In 2019, Toivonen accepted the honour of wearing the captain’s armband for the four-time A-League champions, becoming the first foreigner to do so.

With that came added responsibility, a particular role that suited his natural leadership capabilities – contributing 23 goals across his 38 appearances to set the example.

There was an instant connection that sometimes is not easy to convey in words.

“The first season we were playing really good football and I think when we had the full squad available we were outstanding. Unfortunately, we didn’t manage to win it (the championship) because we had a horrible game against Sydney where we lost 6-1,” he said.

“Melbourne is a great city and I only have positive things to say about the club because they made me feel welcome.”

Much to the disappointment of the Victory faithful and the A-League, Toivonen decided with a heavy heart not to renew his contract with the club after two seasons to pursue a move back to Malmö – a full circle moment having already donned the blue and white stripes as a 20-year-old.

After a successful second stint including 14 goals in 45 appearances across two seasons, the most decorated club in Swedish football reserved an important hierarchy position for Toivonen to offer an opportunity within the sport he cherishes.

“Right now I am the assistant sporting director working together with the boss himself, Daniel Andersson, who is the main sporting director who is doing a bit of everything at the club,” he said.

“I’m working really closely with our manager Henrik Rydström who is in his second year now. The first year we recruited him and became champions, so we’re really happy with him.

“My role involves being responsible for recruiting, making sure that the scouting progress is running well, and having complete responsibility for our U17 and U17 boys – making sure they show up to school, developing in the right way at training, and winning games because in Malmö we care about winning and development.”

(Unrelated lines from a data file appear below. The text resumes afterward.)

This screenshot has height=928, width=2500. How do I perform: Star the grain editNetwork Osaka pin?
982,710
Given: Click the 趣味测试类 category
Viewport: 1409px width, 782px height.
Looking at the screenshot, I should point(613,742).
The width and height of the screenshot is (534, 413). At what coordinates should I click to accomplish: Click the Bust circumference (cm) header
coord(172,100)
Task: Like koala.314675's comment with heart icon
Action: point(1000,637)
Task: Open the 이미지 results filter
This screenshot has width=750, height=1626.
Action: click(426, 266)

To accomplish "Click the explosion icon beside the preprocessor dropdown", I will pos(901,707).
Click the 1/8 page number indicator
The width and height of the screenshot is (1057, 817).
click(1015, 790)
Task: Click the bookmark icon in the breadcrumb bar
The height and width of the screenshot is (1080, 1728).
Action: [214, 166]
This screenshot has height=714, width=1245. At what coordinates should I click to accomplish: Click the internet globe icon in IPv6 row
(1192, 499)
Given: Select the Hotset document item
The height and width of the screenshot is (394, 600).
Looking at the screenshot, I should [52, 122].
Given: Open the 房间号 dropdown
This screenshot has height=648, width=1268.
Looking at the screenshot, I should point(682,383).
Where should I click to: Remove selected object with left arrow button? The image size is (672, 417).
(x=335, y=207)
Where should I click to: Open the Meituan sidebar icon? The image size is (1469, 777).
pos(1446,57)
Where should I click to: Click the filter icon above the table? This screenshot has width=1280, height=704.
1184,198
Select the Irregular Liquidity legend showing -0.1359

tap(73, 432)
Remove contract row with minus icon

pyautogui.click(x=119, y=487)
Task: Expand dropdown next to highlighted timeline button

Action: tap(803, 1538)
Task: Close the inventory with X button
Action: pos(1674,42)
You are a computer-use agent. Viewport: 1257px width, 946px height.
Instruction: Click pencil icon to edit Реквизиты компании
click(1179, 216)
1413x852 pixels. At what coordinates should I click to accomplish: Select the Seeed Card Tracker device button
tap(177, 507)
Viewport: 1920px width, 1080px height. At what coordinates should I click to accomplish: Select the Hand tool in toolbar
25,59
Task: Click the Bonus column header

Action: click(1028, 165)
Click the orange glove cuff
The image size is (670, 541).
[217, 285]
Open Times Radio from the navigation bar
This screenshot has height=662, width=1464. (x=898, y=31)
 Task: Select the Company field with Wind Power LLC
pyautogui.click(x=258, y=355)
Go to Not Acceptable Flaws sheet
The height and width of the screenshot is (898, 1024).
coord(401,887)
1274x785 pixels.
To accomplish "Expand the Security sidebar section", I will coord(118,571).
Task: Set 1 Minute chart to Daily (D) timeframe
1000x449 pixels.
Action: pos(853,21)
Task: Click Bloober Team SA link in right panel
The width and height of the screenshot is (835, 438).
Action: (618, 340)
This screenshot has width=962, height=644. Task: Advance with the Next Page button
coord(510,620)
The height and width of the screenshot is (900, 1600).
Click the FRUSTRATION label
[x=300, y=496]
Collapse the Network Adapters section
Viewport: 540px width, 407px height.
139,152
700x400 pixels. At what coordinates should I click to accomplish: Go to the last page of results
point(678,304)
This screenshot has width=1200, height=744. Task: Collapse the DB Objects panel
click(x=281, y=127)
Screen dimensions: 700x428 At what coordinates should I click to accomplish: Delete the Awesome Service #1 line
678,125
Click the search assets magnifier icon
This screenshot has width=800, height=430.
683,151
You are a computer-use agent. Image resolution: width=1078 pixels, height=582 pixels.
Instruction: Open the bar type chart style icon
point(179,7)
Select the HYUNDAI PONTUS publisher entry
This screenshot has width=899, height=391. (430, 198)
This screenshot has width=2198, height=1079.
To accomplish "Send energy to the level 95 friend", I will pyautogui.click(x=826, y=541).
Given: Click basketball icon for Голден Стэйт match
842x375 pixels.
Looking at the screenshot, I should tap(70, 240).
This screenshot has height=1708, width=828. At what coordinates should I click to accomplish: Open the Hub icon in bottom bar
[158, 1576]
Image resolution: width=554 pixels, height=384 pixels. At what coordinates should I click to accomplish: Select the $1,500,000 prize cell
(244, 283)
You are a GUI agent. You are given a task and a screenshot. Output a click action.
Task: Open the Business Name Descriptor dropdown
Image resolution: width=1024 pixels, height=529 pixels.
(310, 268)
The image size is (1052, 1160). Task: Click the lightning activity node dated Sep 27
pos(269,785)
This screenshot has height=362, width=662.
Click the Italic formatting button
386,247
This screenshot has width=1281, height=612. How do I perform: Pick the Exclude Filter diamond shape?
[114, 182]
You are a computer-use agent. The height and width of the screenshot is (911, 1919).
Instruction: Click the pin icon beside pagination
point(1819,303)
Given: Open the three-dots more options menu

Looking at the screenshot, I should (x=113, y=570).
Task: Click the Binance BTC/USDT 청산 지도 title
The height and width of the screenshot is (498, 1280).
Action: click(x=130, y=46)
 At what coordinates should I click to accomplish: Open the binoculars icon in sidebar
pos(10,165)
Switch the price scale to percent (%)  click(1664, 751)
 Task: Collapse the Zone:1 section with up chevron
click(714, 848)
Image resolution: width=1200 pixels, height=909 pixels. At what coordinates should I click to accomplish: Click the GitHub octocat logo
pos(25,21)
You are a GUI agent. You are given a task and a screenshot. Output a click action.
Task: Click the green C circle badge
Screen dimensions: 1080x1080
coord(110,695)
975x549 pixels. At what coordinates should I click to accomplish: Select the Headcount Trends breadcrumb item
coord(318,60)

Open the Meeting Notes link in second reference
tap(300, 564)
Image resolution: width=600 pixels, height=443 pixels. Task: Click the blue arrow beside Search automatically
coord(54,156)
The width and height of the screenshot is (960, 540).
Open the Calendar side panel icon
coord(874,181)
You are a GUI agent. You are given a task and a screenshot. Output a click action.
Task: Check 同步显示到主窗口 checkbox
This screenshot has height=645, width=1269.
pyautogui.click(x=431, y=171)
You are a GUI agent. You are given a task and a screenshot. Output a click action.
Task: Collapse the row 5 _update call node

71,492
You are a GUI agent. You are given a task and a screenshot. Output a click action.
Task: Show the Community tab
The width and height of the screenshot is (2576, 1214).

Already familiar with the surroundings of the club having been exposed to the history, culture, and atmosphere – the 37-year-old has leant on those previous acquaintances to share his knowledge and expertise with a discernible passion.

He detailed the mindset of Malmö and where they want to be as a football club consistently.

“I played for Malmö for a short time before 2010 and finished my career at the same club in 2022, so I had two (experiences) here and I’ve been seeing how much the club is growing,” said Toivonen.

“What attracted me to the club and the city is the people, (who) are cocky, but they are winners and the club is a winning one.

“We strive to be the best in Scandinavia, (qualify) for Europe every second or third year, and the goal is of course to reach the Champions League group stage. It’s very, very difficult and almost impossible, but we managed to qualify a couple of times in the past eight years which gave us a real economic gap to our competitors.”

When asked about his aspirations moving forward, it’s clear that Toivonen only has his sights firmly set on the near future, notably referring to the term ‘we’ – perfectly epitomising Malmö’s emphasis on achieving their goals as a collective.

“Short-term is more focused on taking care of the boys (at Malmö) to make sure they are developing and that the pathway to the senior team is running smoothly, which the gap is now closing,” he said.

“We want to win the championship and ensure we qualify for a top European competition in the summer whether that is the Champions League or Europa League – that is what we are striving for.

“If we need to sell some of our players, we want to make sure that we receive as much money as possible to reinvest both on and off the pitch.”